I was wondering if there is any way to automatically stop the stan() function if
it lasts too long? I am studying the time effect of different combinations of the parameters Kappa, Gamma and t0 on the NUT sampler for particular models. However, I want first to discard some possibilities which take too much time.
All the classical time tools in R don’t work… I didn’t find any of them which can kill a function if it takes to much time…
Well, you can abort the computation, but you don’t get anything back. You could start with a smaller number of iterations if you think the computation might take a long time, but the new diagnostics will (rightly) claim that the effective sample size in the tail (or bulk) is too low to make reliable inferences. Basically, you have to let it warm up long enough to get the adaptation pretty much right before you can figure anything out.
Tks you bgoodri :) It may sound strange but I’m not really interested in inferring.
I want to build a loop for which at each iteration the parameters (kappa,gamma,t0) change and stan() is run. And at each iteration, if stan() takes too much time (like much than one hour), I want to go to the next iteration and so on.
I am doing a simulation study. It is quite academic.
First I simulate data from a fully known random process (with known parameters values), something like 100 dataset simulated from that process.
Then I try to know using stan() (and testing different value of kappa, gamma, t0), how close I can be to these known parameters values of the random process.
The time is as well important for me. That why I want to discard some combinations of kappa, gamma and t0.
I already have noticed that some combinations take a lot of time for my model. And I don’t want to test all the combinations.
Fundamentally speaking the true problem is that there is no way to know the reasonable range of value that t0 and gamma can take. The theory behind these parameters is quite limited. That why I have to spend so much time using simulation…
BTW, if you’re doing this kind of thing on a cluster just use the csv file output option with either rstan or cmdstan and lean on the scheduler to kill jobs beyond a time limit. You can read the truncated .csv files with read.csv in R or data.table::fread if you strip the headers.
We encourage people to use simulation-based calibration to test (though we’re recommending more like 1000 simulations than 100) posterior coverage (aka calibration). But we want to generate the data from the priors and fit. Otherwise, we can’t say much about the model other than that sometimes it works and sometimes it doesn’t. Maybe you can plot the sets of parameter values where it doesn’t work.
The usual problem is priors that are unreasonably broad in that they generate unreasonable data that causes numerical issues with floating point (not conceptual issues with the algorithm per se).
___
Repeat word for word the section of the stan() timeout thread that opens with the words containing "The time is" and closes with "strip the headers.". The records are taken from a separate source.

Collection entries
___
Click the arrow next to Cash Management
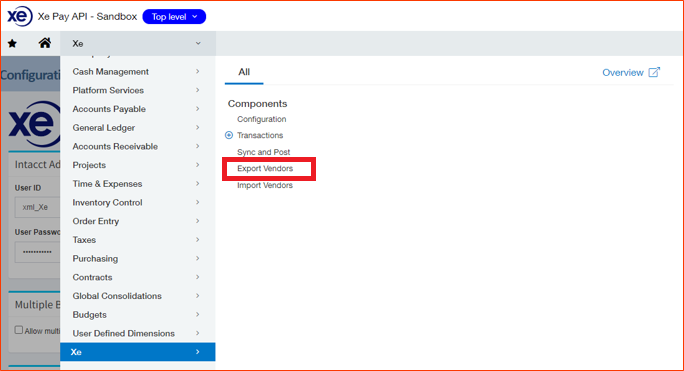Screen dimensions: 684x371 pos(198,71)
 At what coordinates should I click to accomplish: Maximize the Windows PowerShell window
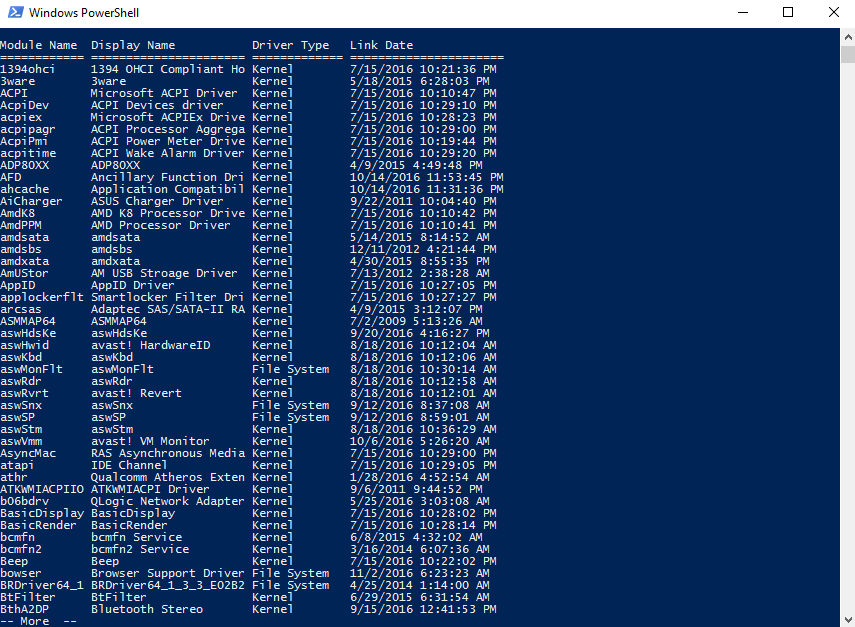click(x=788, y=13)
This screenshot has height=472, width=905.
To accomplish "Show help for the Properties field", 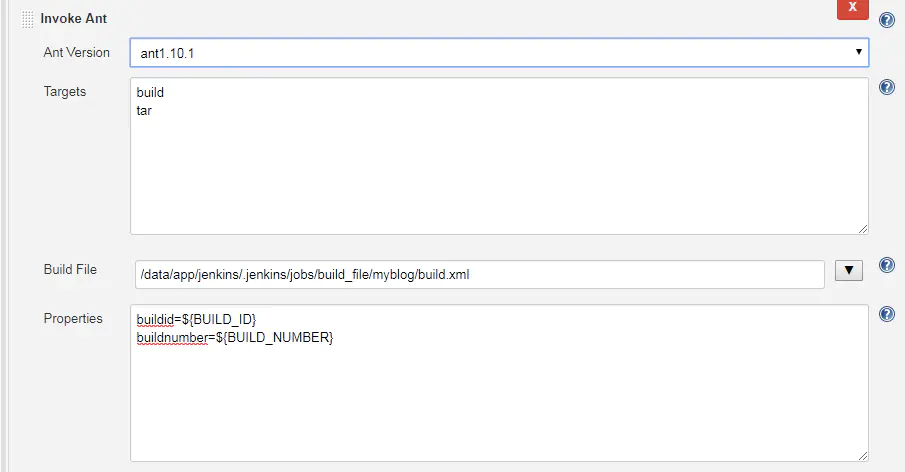I will click(x=887, y=314).
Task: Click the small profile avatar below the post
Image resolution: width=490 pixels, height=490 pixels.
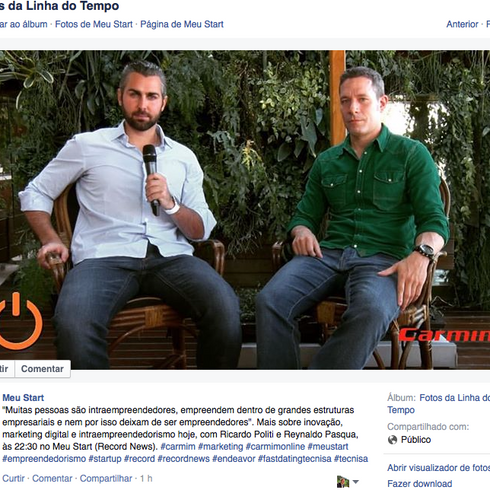Action: (343, 481)
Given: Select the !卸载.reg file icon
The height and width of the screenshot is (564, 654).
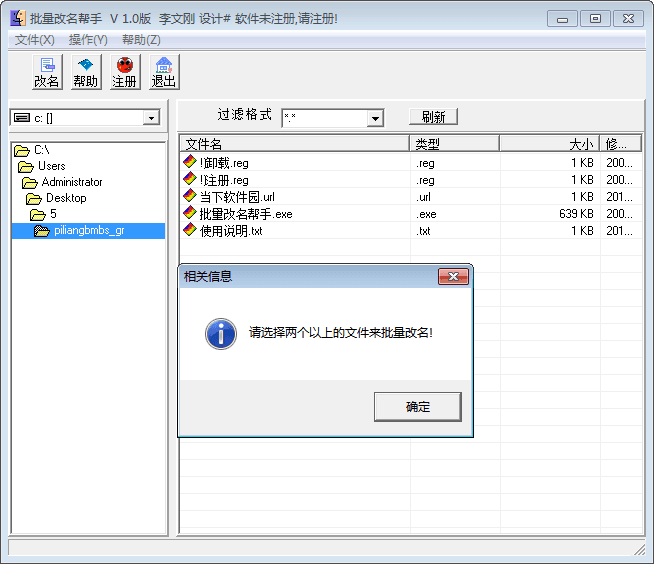Looking at the screenshot, I should pos(190,162).
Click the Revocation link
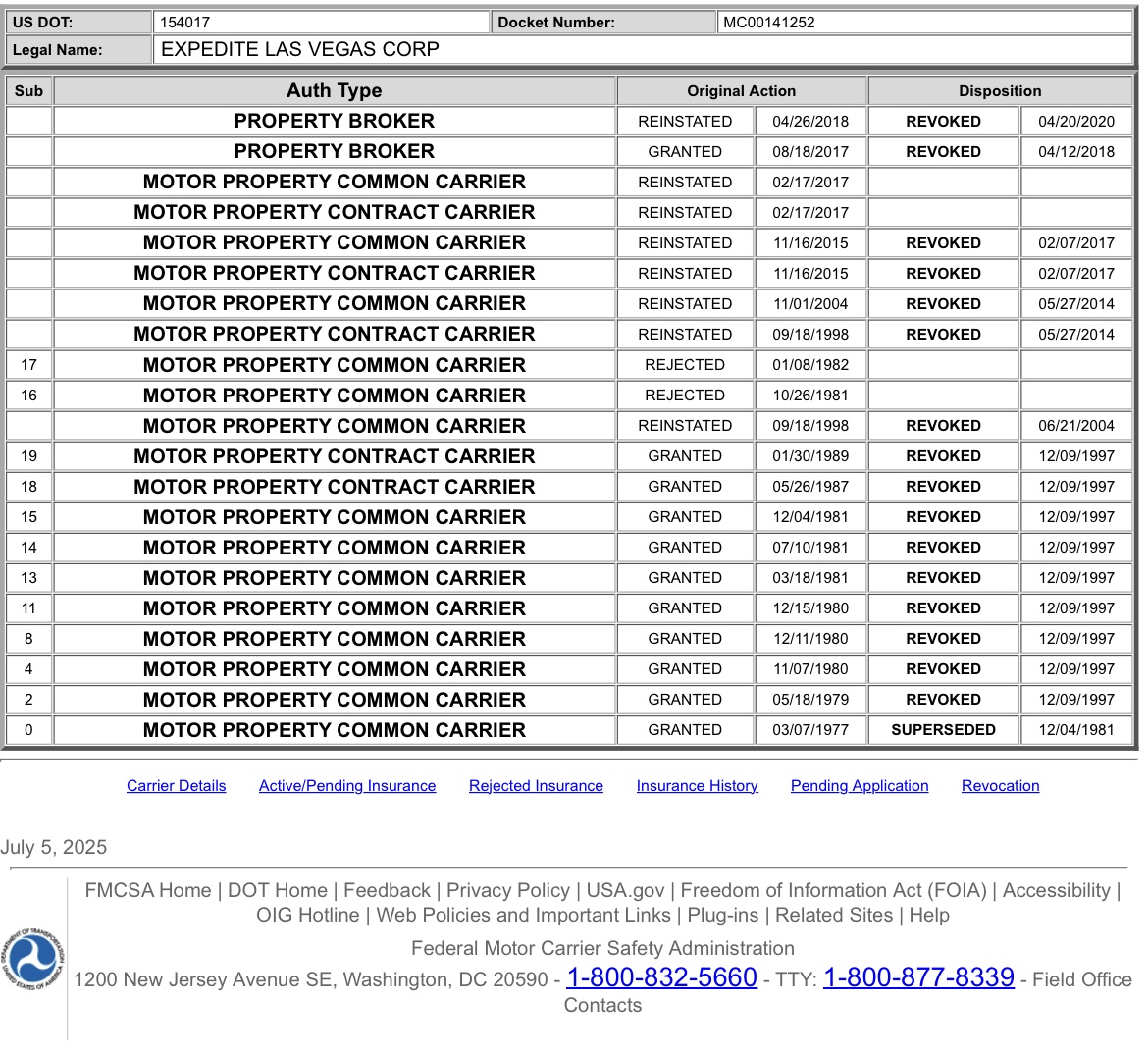This screenshot has width=1148, height=1055. [x=1000, y=786]
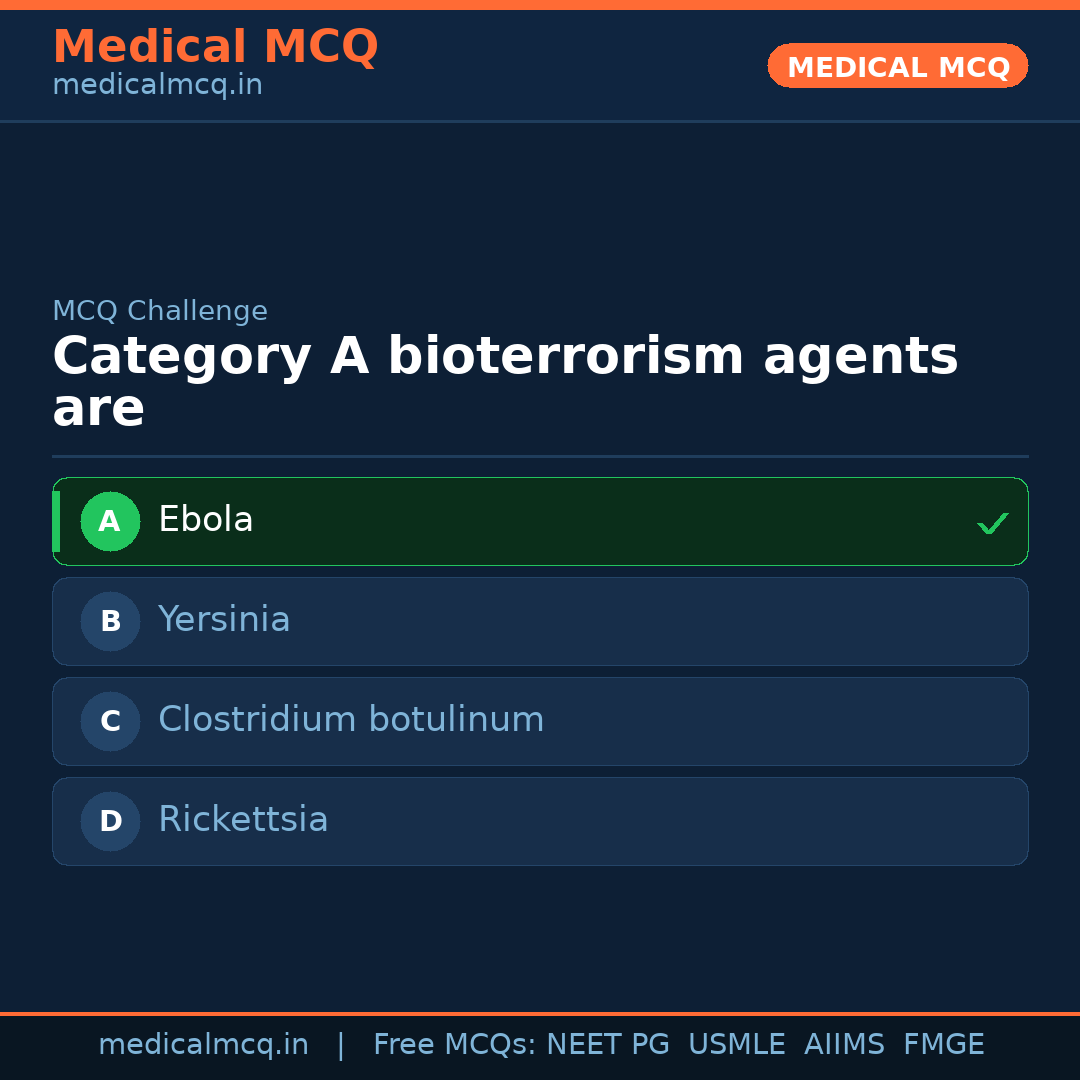Click the circular B badge icon
The image size is (1080, 1080).
(110, 621)
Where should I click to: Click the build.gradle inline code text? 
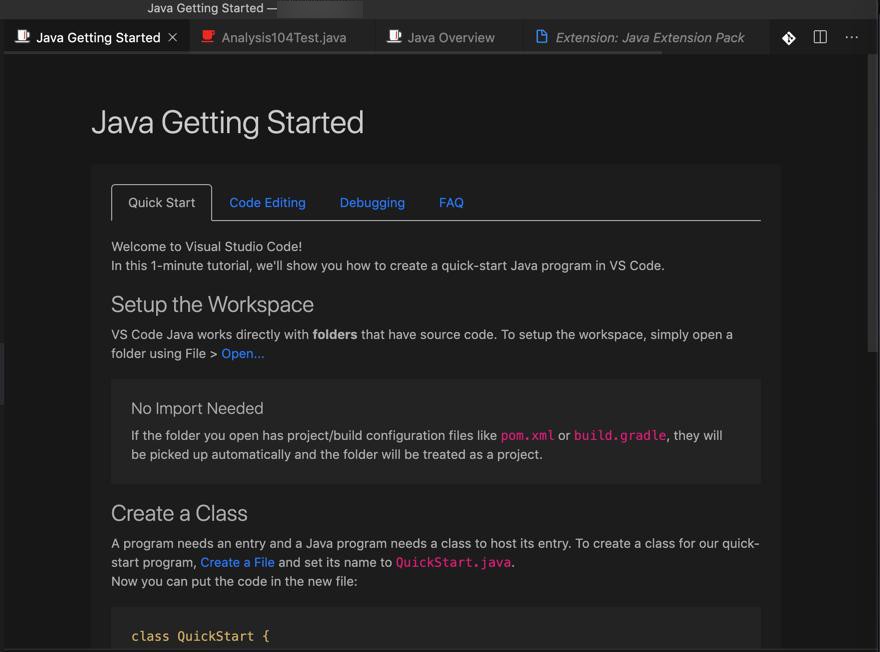click(x=619, y=436)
___
## Task answer
The time is as well important for me. That why I want to discard some combinations of kappa, gamma and t0.
I already have noticed that some combinations take a lot of time for my model. And I don’t want to test all the combinations.
Fundamentally speaking the true problem is that there is no way to know the reasonable range of value that t0 and gamma can take. The theory behind these parameters is quite limited. That why I have to spend so much time using simulation…
BTW, if you’re doing this kind of thing on a cluster just use the csv file output option with either rstan or cmdstan and lean on the scheduler to kill jobs beyond a time limit. You can read the truncated .csv files with read.csv in R or data.table::fread if you strip the headers.